Of course, simply trading in the black market might make you rich but it does not necessarily make you free. Well, you are much more likely to experience freedom if you have sufficient funds ' only rich or influential people can avoid State taxation and State regulations. In a way, through keeping the product of your labor instead of paying it all in taxes, you get the same benefits of wealth as the political class holds ' without having to degenerate to their level of (im)morality.
Also, as the 'black' market network grows, the State loses more and more of its funding. It also loses a lot of its support since people will indirectly get educated through exercising the free market, and even more people will join. Reaching a certain size, the demand for other kinds of services will make people offer such things as: arbitration services, in order to solve disputes in the most efficient way; insurance and protection services, so that the 'members' of the network don't have to risk their valuables; stock exchanges, to gain investment capital; and so on.
The black market functions just like a free market, except for the fact that the risk premium is severely greater due to the threat of State sanctions. This might limit the number of services and the effects of competition slightly, but it is still much more like the free market than the State-controlled 'market' will ever be. But even though 'counter-economists' will learn about the most profitable strategies in the marketplace, there are two especially important consequences of this approach, and they solve the problems of the common libertarian strategies discussed above.
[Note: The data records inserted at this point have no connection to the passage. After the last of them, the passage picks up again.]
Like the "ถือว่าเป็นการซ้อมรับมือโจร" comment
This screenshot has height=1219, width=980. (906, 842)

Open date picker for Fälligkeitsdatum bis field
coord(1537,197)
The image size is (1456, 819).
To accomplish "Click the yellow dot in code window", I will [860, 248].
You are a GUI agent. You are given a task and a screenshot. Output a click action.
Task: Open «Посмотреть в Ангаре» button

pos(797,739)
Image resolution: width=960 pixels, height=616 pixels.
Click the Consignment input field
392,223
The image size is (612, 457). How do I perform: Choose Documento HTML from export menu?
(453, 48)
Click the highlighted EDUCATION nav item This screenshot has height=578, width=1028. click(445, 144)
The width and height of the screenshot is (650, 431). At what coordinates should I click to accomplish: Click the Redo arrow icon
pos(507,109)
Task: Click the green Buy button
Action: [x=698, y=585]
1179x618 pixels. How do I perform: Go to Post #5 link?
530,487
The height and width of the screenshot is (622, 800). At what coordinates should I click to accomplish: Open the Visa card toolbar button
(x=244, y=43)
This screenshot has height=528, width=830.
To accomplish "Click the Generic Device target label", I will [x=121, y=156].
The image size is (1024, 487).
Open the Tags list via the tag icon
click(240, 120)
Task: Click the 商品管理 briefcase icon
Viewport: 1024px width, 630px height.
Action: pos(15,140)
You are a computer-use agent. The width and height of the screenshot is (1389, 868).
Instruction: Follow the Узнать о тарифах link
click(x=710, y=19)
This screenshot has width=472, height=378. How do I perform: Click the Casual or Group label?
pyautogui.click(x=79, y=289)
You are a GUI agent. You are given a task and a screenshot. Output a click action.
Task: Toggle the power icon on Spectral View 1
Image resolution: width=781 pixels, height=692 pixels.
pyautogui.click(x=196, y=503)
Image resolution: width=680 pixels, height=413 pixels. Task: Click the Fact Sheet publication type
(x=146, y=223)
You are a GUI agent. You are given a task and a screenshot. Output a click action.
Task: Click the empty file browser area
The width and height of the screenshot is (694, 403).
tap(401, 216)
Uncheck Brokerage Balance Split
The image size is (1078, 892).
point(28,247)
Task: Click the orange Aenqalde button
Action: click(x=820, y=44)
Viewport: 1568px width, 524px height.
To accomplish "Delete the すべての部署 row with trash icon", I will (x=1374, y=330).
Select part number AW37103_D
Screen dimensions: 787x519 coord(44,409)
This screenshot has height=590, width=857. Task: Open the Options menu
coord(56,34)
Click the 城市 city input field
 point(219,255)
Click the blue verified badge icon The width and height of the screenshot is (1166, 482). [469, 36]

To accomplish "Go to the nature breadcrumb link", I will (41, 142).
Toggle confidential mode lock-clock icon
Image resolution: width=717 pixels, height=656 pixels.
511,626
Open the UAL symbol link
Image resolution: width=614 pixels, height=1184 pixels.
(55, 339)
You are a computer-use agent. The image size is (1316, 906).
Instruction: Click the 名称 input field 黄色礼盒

Firstly, it does not involve politics at all. There is no reason whatsoever to accept a 'half bad' compromise instead of being true to your principled, libertarian conviction. Contrarily, actively taking part in the counter-economy one will gain an even greater understanding for the free market and how liberty truly works. And others will learn through the same process, and will by doing it gain personally both financially and morally.
Secondly, it is a radical and revolutionary process rather than a speedy revolution. It replaces the functions of the state one at a time and relies solely on market forces while doing it. Eventually the State is undermined and will crumble to pieces, but this will not lead to the chaos a revolution might bring about. Instead, the necessary functions will already be there ' as established and well-functioning, competitive service providers in the marketplace.
Of course, this strategy might fail if it is exposed to State oppression too soon, i.e. if the State identifies the threat for what it really is. This risk should be very limited, especially since the people entering the network are likely to be libertarians ' and all of them benefit from not exposing it. The incentives are not for squealing on the counter-economic network but to join it and take as much advantage of it as possible.
Also, the chance of success must be considered much greater than the alternatives: to engage in politics or direct and speedy revolution. The beauty of this idea is that it is so simple: you only have to live your life in the way you already tell people you want to live it. It does not involve politics, compromises or force, yet it is essentially a controlled revolutionary process towards a much better world.
Counter-economics is a very simple and powerful strategy for creating a truly libertarian world, starting with yourself and your neighborhood. It is a mystery that libertarians do not embrace it, especially considering the alternatives.